A cette dernière date, le juge Larsen, qui devait ultérieurement présider la juridiction de jugement (paragraphe 13 ci-dessus), se fonda de surcroît sur l'article 762 par. 1, alinéa 2 (danger de nouvelles infractions, paragraphe 33 ci-dessous). En effet M. Hauschildt, de sa prison, avait communiqué secrètement avec son épouse, la priant de retirer de l'argent de certains comptes bancaires ainsi que certains biens personnels. Le 30 avril, le même magistrat prescrivit de la placer en détention provisoire et d'intercepter une lettre de son mari.

Plus tard, la cour d'appel, en statuant le 5 septembre 1980 sur un recours contre une ordonnance de maintien en détention, se référa en outre au paragraphe 2 de l'article 762 (paragraphe 33 ci-dessous): des recherches menées par la police jusqu'alors, il ressortait que les victimes pouvaient avoir subi un préjudice d'environ 19.500.000 couronnes danoises. A partir du 24 septembre, le juge Larsen s'appuya lui aussi sur ce paragraphe également.

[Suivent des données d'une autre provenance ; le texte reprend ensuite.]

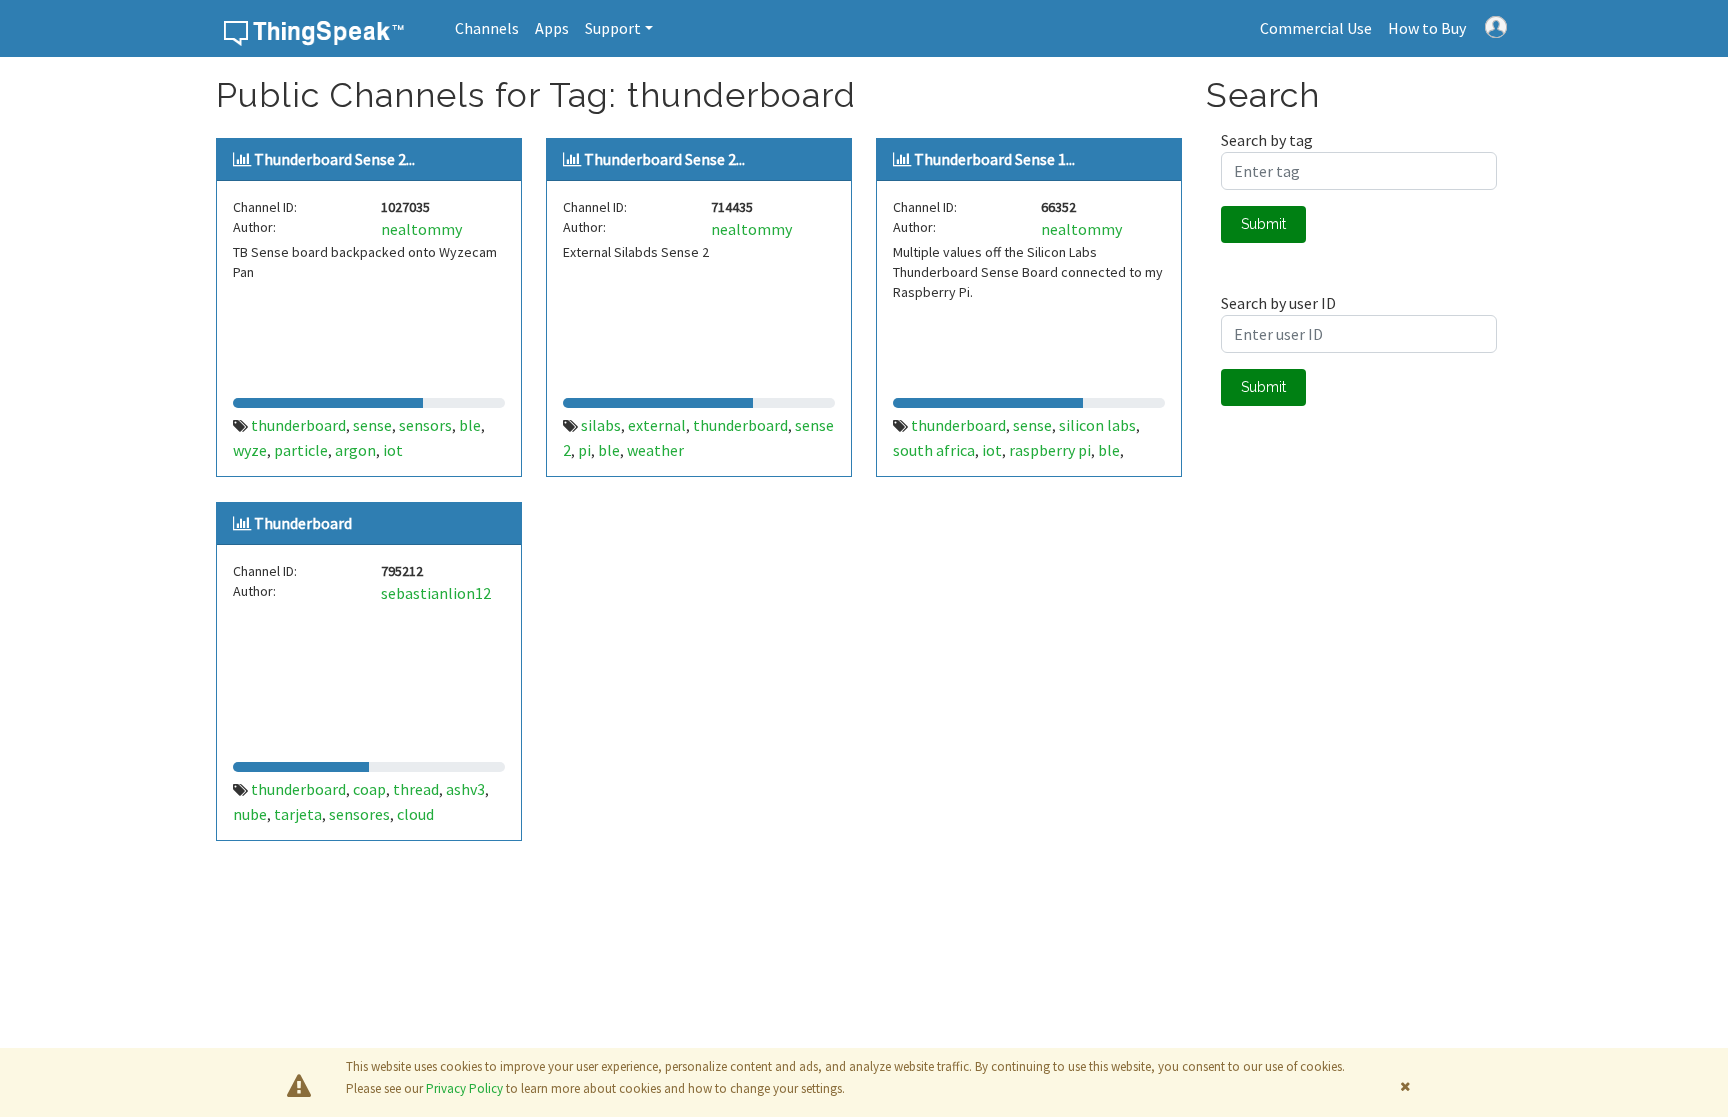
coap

La détention provisoire de l'intéressé continua de reposer sur chacun des trois alinéas du paragraphe 1 et le paragraphe 2 de l'article 762 (paragraphe 33 ci-dessous) jusqu'au 17 août 1982, date après laquelle l'alinéa 3 du premier ne fut plus invoqué.

21. De l'arrestation (31 janvier 1980) à l'ouverture du procès (27 avril 1981), les enquêtes de police et le maintien de la détention provisoire dépendaient de décisions du tribunal siégeant avec un juge unique professionnel. Une quarantaine d'audiences au total se déroulèrent en l'espèce au cours de cette période; vingt d'entre elles concernaient la détention provisoire et, de plus, du 31 janvier au 27 août 1980, la réclusion cellulaire. Quinze de ces décisions furent prononcées par le juge Larsen (10 avril, 30 avril, 28 mai, 25 juin, 20 août, 27 août, 24 septembre, 15 octobre, 12 novembre, 3 décembre et 10 décembre 1980; 4 février, 25 février, 11 mars et 8 avril 1981); à cinq reprises, il prescrivit de prolonger la réclusion cellulaire (10 avril, 30 avril, 28 mai, 25 juin et 20 août 1980), à laquelle il mit fin le 27 août 1980.

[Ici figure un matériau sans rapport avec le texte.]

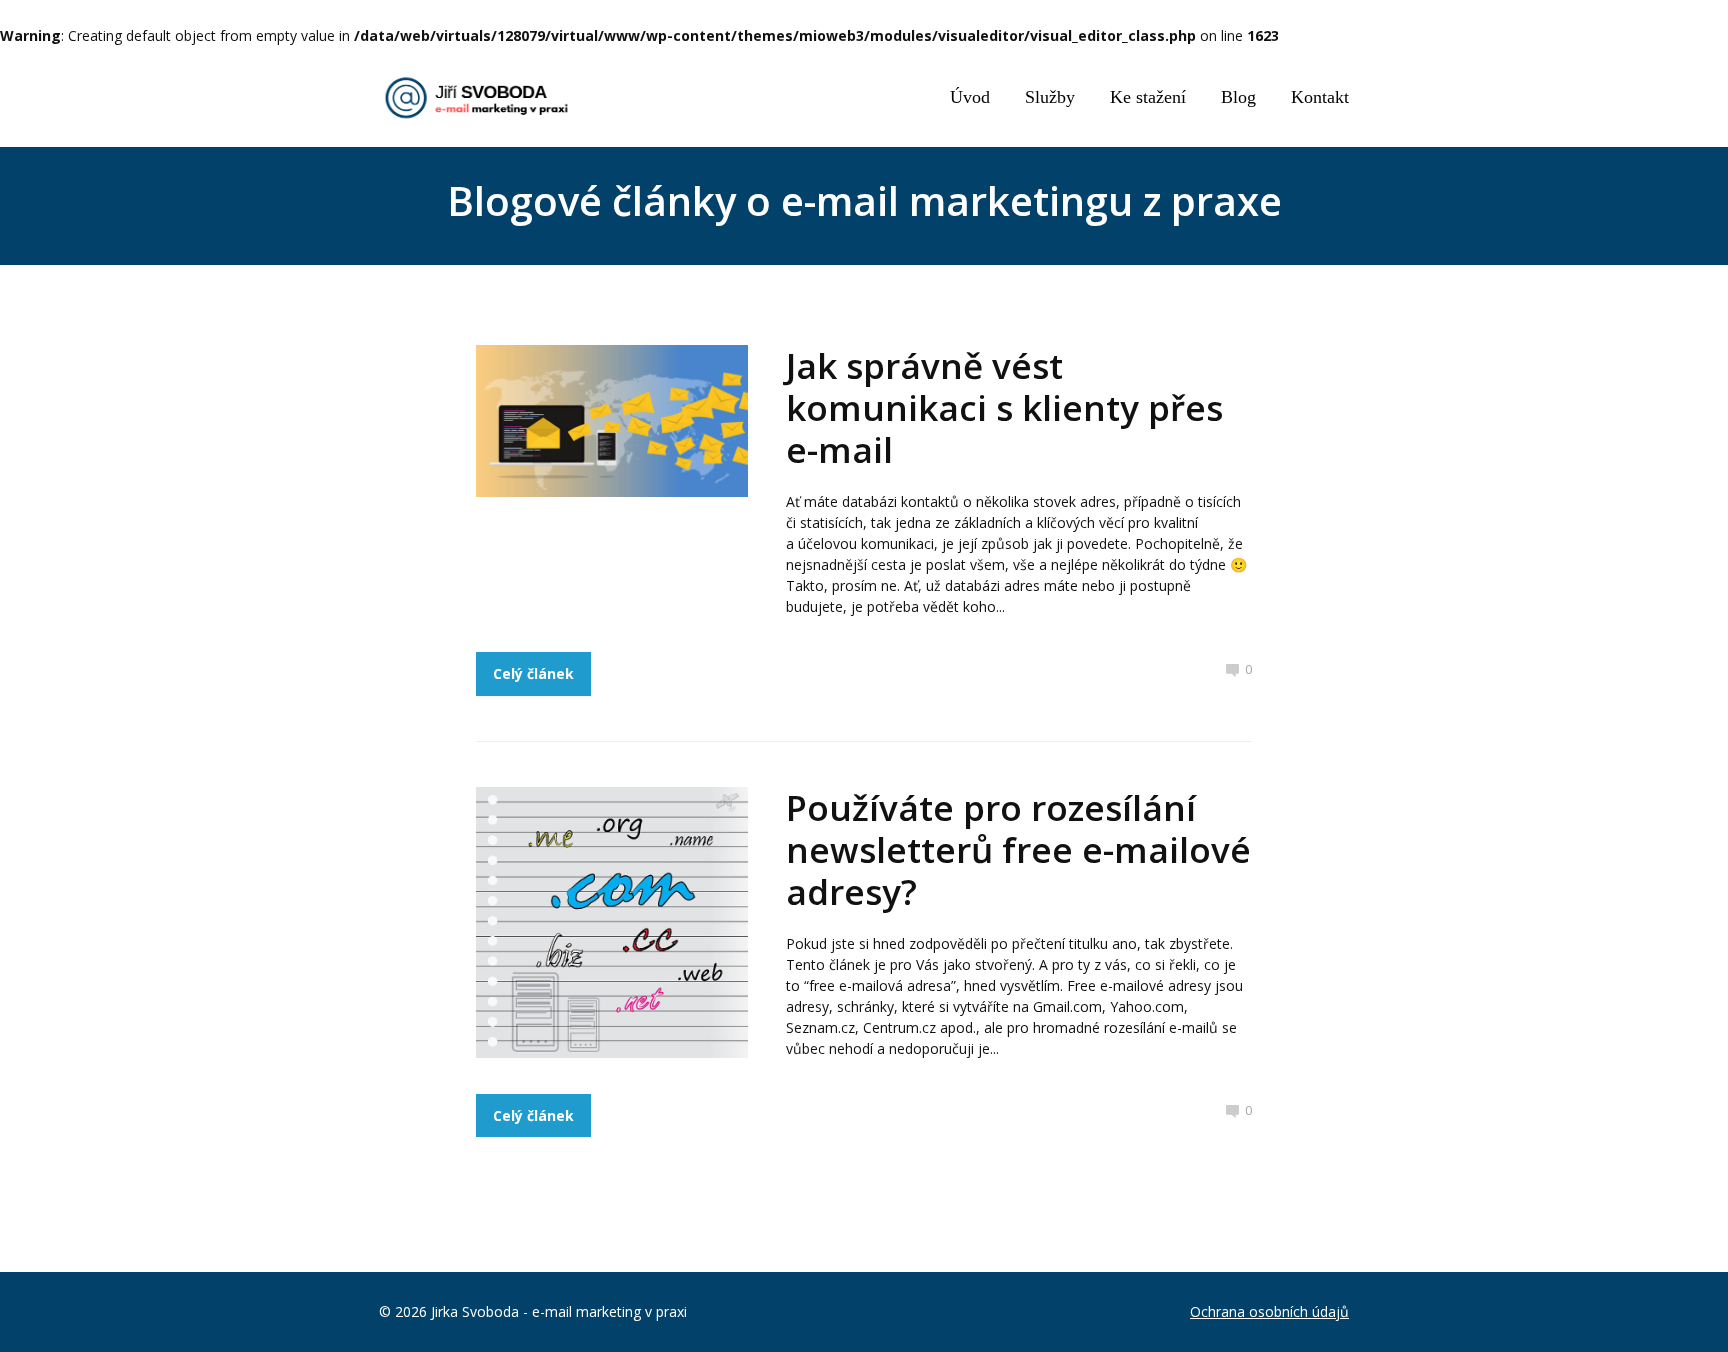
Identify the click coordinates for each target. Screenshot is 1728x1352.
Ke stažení (1148, 97)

22. Pendant la même période, le tribunal de Copenhague sollicita par trois fois (5 mars, 16 juin et 13 août), à la demande de la police, la coopération d'autres pays pour se procurer des pièces et à d'autres fins (paragraphe 12 ci-dessus). Deux de ces décisions émanaient du juge Larsen (16 juin et 13 août 1980).

Le juge du tribunal eut à trancher de surcroît d'autres questions de procédure telles que la saisie de biens et documents de l'inculpé, les contacts de celui-ci avec la presse, son accès à des rapports de la police, les visites à recevoir par lui en prison, le paiement des honoraires de son conseil et sa correspondance. En sus de l'ordonnance du 30 avril 1980 plaçant Mme Hauschildt en détention provisoire (paragraphe 20 ci-dessus), le juge Larsen donna des directives quant à l'interception d'une deuxième lettre de l'intéressé (28 mai 1980), à la saisie d'une somme appartenant, selon lui, à ce dernier (12 novembre 1980), à un changement de l'avocat de la défense (4 février 1981) et à l'accès du requérant à certains éléments des dossiers de la police. Il statua de la sorte à la demande tantôt de l'accusation, tantôt de la défense.